Prices for commodities have shown some signs of rising more slowly on world markets in recent months. The price of a barrel of crude oil remained close to 53 dollars in March and April, but it started to fall at the end of April. This was because of increased oil production in the USA and weak demand in Asian countries. The oil producing countries of OPEC are considering a cut in their output of oil, and will probably not let prices fall very low. Data from the Food and Agriculture Organization (FAO) of the United Nations showed lower prices for food commodities on world markets for the second month in a row. Prices fell by quite a long way in March and April, down 4.3% in total. Current food prices will have a notable effect on inflation numbers next year, as consumer prices reflect changes with a time lag.

Inflation in Estonia this year is mainly being affected by energy prices and rises in excise. In July, alcohol excise will rise again, with excise on beer rising by 70%. Rises in excise will add around 0.2-0.3 percentage point to inflation. Core inflation, which is the rise in prices of services and manufactured goods, will continue to rise gradually in the second half of the year. Core inflation is affected by both import prices and faster economic growth.

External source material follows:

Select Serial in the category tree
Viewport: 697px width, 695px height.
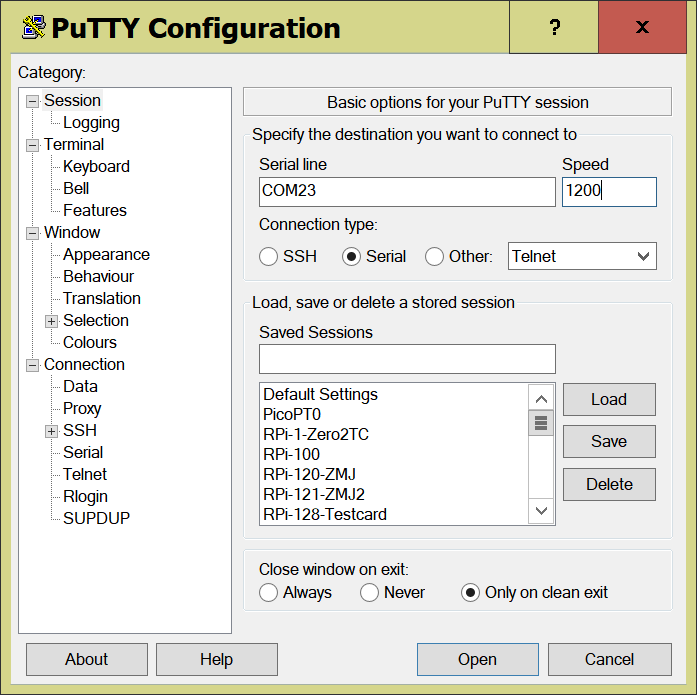coord(83,453)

The December economic forecast last year expected inflation to rise to close to 3% in 2017, and so far it has been in line with that forecast. Eesti Pank will publish a new inflation forecast in June.

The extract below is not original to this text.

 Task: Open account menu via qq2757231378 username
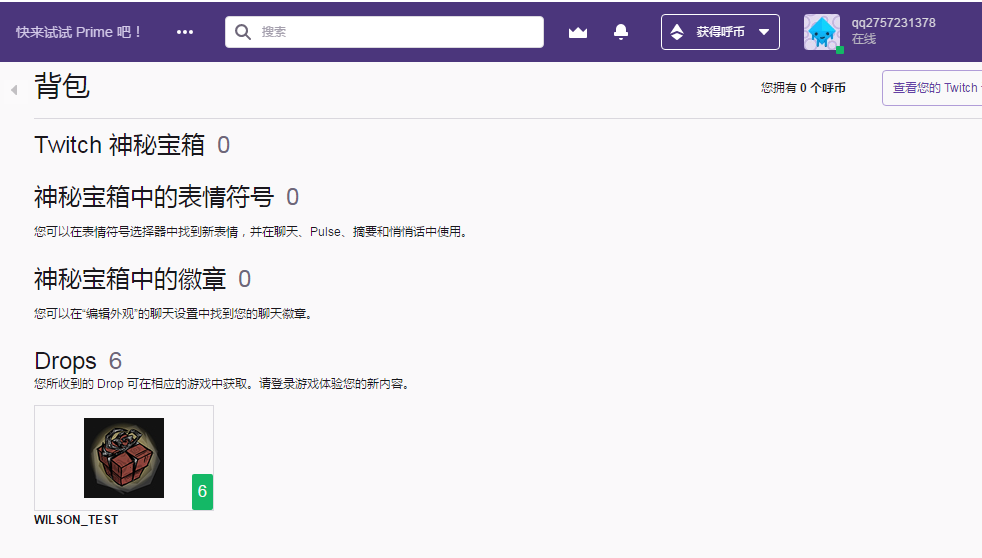tap(893, 23)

1 Core inflation covers manufactured goods and services and excludes the volatile prices of energy and food, and it covers 57% of the consumer basket.

Source: Bank of Estonia

Author: Sulev Pert, Economist at Eesti Pank

More Russian tourists visit Estonia

There were more than one million visits to Estonia by foreign residents in the first quarter of 2017, which was 6% more than in the same quarter of 2016. The biggest increase was in the number of tourists from Russia, who made 22,000 more visits to Estonia than a year before. The number of visitors from Russia who stayed overnight was up 14%. They accounted for one fifth of the total number of overnight visits, which is the largest share for three years.

The number of European Union residents visiting Estonia was up by 5%. There were slightly more visitors from Finland than a year earlier and they accounted for 40% of the total. Visitor numbers from each of the United Kingdom, France, Latvia and China were up by more than one tenth, while there were 10% fewer visitors from each of Norway, South Korea and Belarus.

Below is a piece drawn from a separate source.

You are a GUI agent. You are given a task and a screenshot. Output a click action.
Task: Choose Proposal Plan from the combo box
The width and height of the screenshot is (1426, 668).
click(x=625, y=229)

A little over half, or more precisely 54%, of visitors to Estonia stayed overnight, and their stay on average was the same length as a year earlier at 4.2 days. It is estimated that overnight visitors spent a total of 150 million euros in Estonia, and same-day visitors spent 50 million euros. Both of these figures were up 5%.

In the first quarter of 2017, residents of Estonia made some 840,000 visits to foreign countries, which was 4% more than a year earlier1. There were 5% more overnight visits, and their average length was 3.7 days. Same-day trips accounted for 14% of the total, and they did not change in number over the year.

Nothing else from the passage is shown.